Similarly, we found an outlier in Western Victoria (West Wimmera) where response rates appears suspisciously lower than surrounding LGAs.

To conclude this sub-section, there is hence a need for interactivity in the web-based application to be developed in order to support more diverse and robust analytical usage.

4.2: Testing and Prototyping Sub-module 2 - Geospatial Analysis

In the geospatial visualization above, we noticed some of the variables of interest such as the median price (around Melbourne bay area) and average ratings (in Central Victoria) appears to have some apparent clusters of high values. On the other hand, we also idenfified some outliers such as the number of listings at the Mornington Peninsular and response rate in West Wimmera.

How do we exactly justify whether these clusters and outliers are really there, statistically speaking? That is, how can we be sure that what appears to be a cluster of high values or outlier of apparent high value in low value areas are not due to randomness in the geospatial distribution of these variables? That is the thesis statement for this section - geospatial cluster and outlier analysis.

A more in-depth discussion on the theoretical aspect of this topic can be found in Section 2.2 above. In this section, we will be prototyping both the Getis-Ord’s G z-score plots and the Anselin’s Local Moran’s I plots, using the spdep package. However, before we dive straight into the derivation of the spatial association indicators, we will first need to define the ‘neighbors’ that we need to consider when analyzing clusters and outliers.

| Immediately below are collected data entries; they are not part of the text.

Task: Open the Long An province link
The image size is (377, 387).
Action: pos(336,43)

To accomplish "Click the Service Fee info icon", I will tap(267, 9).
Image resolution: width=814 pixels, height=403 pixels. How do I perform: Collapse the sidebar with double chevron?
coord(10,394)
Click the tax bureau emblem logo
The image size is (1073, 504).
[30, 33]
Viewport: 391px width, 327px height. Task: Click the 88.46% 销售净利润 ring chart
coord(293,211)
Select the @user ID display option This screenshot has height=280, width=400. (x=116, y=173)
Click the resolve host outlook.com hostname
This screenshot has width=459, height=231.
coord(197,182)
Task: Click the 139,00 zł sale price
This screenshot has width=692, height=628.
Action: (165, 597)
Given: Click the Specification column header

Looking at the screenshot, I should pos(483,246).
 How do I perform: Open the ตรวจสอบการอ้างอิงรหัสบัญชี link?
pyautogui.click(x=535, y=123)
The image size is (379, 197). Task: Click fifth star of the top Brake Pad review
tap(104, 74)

4.2.1 Spatial Weights: Choice of Neighborhood

There are several methods to deriving this neighbor list that would be needed subsequently to derive the spatial weight for spatial association analysis. Broadly speaking, there are two types of neighborhoods:

  1. Contiguity-based neighborhood, which considers neighboring polygons to be those that are in contact with a subject polygon. Using the international chess board as an analogy, two sub categories are considered, a) Queen’s case - which considers all immediate neighbors in all direction, and b) Rook’s case - which considers neighbors that share a line segment. The poly2nb function from the spdep package provides the calculation of these contiguity-based neighborhood spatial weights.

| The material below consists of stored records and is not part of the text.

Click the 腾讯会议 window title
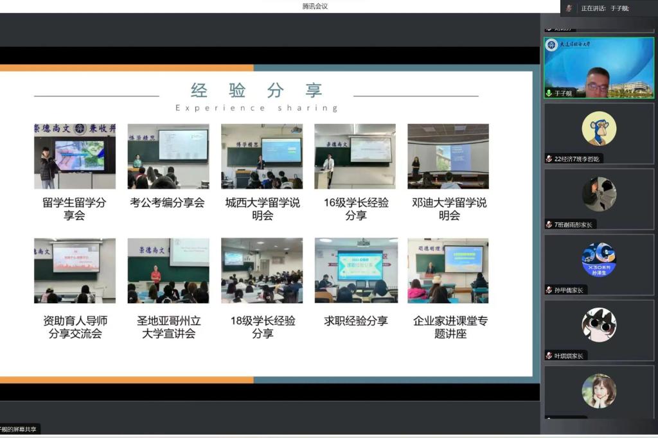 point(315,6)

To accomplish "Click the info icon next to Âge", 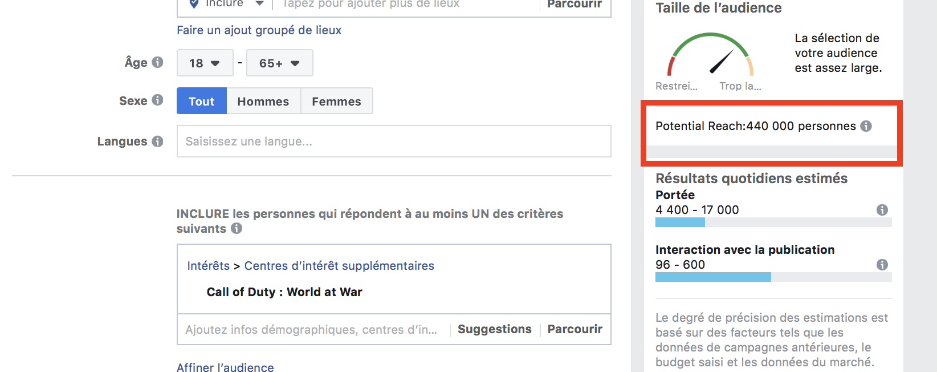I will point(157,62).
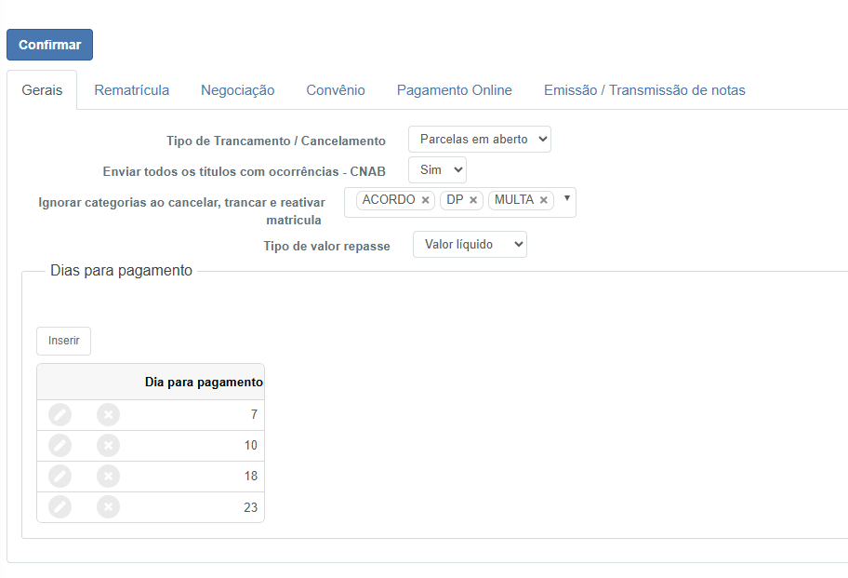The width and height of the screenshot is (848, 578).
Task: Edit the payment day 18 row
Action: coord(60,477)
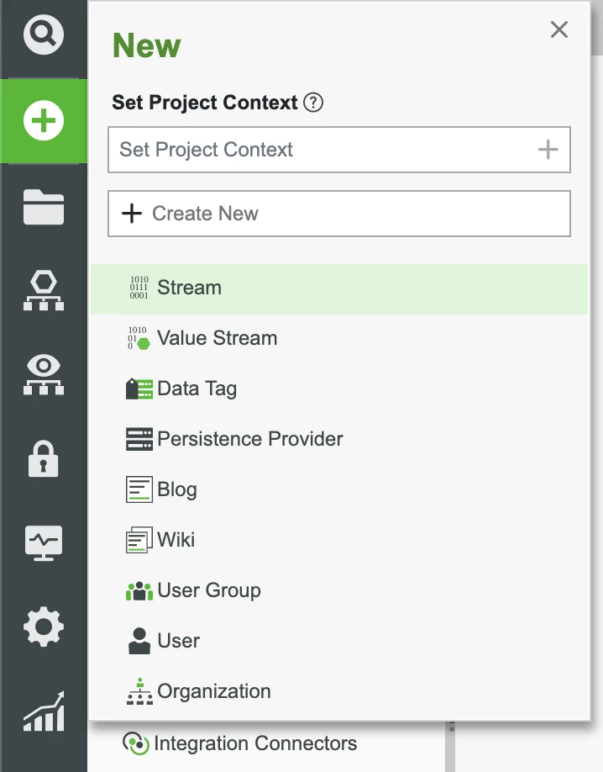Image resolution: width=603 pixels, height=772 pixels.
Task: Select Stream from the New list
Action: point(339,289)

  2. Distance-based neighborhood, which are constraints driven, considering neighbors as those within a given proximity threshold from a polygon centroid. Similarly, two sub categories are considered in this paper, a) K-nearest neighbors - which selects the k number of neighbors closest to the centroid of subject polygon, and b) Distance - which, as the name suggests, selects all neighbors within a pre-determined set of minimum (typically 0) and maximum distance. knn2b together with knearneigh as well as dnearneigh functions from the same spdep package are used to derive these neighbor lists.

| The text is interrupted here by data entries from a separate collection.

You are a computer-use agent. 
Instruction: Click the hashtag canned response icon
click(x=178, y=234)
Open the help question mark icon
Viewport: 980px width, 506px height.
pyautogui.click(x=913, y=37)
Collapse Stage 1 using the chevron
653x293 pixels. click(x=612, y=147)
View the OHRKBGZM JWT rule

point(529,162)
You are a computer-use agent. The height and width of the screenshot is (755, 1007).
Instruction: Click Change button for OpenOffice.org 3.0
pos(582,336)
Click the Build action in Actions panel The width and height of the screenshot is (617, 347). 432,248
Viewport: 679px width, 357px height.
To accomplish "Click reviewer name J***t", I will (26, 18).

We start first with the Contiguity-based cases: the code is a simple one-liner. Where queen equals to True, the Queen’s case is considered; and when False, the Rook’s.

queencontiguity <- poly2nb(aust_sf_clean2,row.names = aust_sf_clean$LGA_CODE20)
# this code chunk is not ran as we will not be using the Rook's Contiguity for illustration in this paper 
rookcontiguity <- poly2nb(aust_sf_clean2,queen=F, row.names = aust_sf_clean$LGA_CODE20)

Next, in order to derive the Distance-based cases, we first need to establish the centroid of each polygon. The first line of code maps the existing sf dataframe to a projected map layer. the function st_centroid then calculates the centroid for each of the projected polygons. With this centroid, we now similarly require a straightforward one-liner code to generate the neighbor lists.

For K-nearest neighbor, we have the flexibility to select the value of K - i.e. how many of the closest neighbors to consider. In this iteration, we chose 8. Having the longlat switch to True will ensure that we consider the spherical radius of the geo-surrounding instead of straight-line distances.

For Distance neighbor, we similarly have flexibility, but in this case, to select the minimum (typically 0) and maximum distance to consider as neighbors. In this iteration, we chose 100 (km). Similarly, we turn the longlat to True.

# this code chunk is not ran as we will not be using these neighbor list methods for illustration in this paper 

aust_clean_proj <- st_transform(aust_sf_clean2,CRS("+init=epsg:3395"))
aust_centroids <- st_centroid(aust_clean_proj)

knearest <- knn2nb(knearneigh(aust_centroids, 8, longlat = TRUE))
distnearest <- dnearneigh(aust_centroids, 0, 100, longlat = TRUE)

We are now ready to explore the various measures of spatial autocorrelation.

4.2.2 Local Getis-Ord’s G

As discussed in Section 2.2, G provides a statistical interpretation of whether a Hot or Cold spot exists in the context of its surrounding. G’s z-score are interpreted as with any z-score from statistical hypothesis testing - for example, an absolute z-score of more than 2.58 reflects a statistical significance at the 99% confidence level. Putting it in layman terms, when a G’s z-score of more than 2.58 is returned, we can reject the null hypothesis (that there are no hot/cold spot clusters) with 99% confidence, in favour of the alternative hypothesis, and conclude that there are indeed hot/cold spot clusters.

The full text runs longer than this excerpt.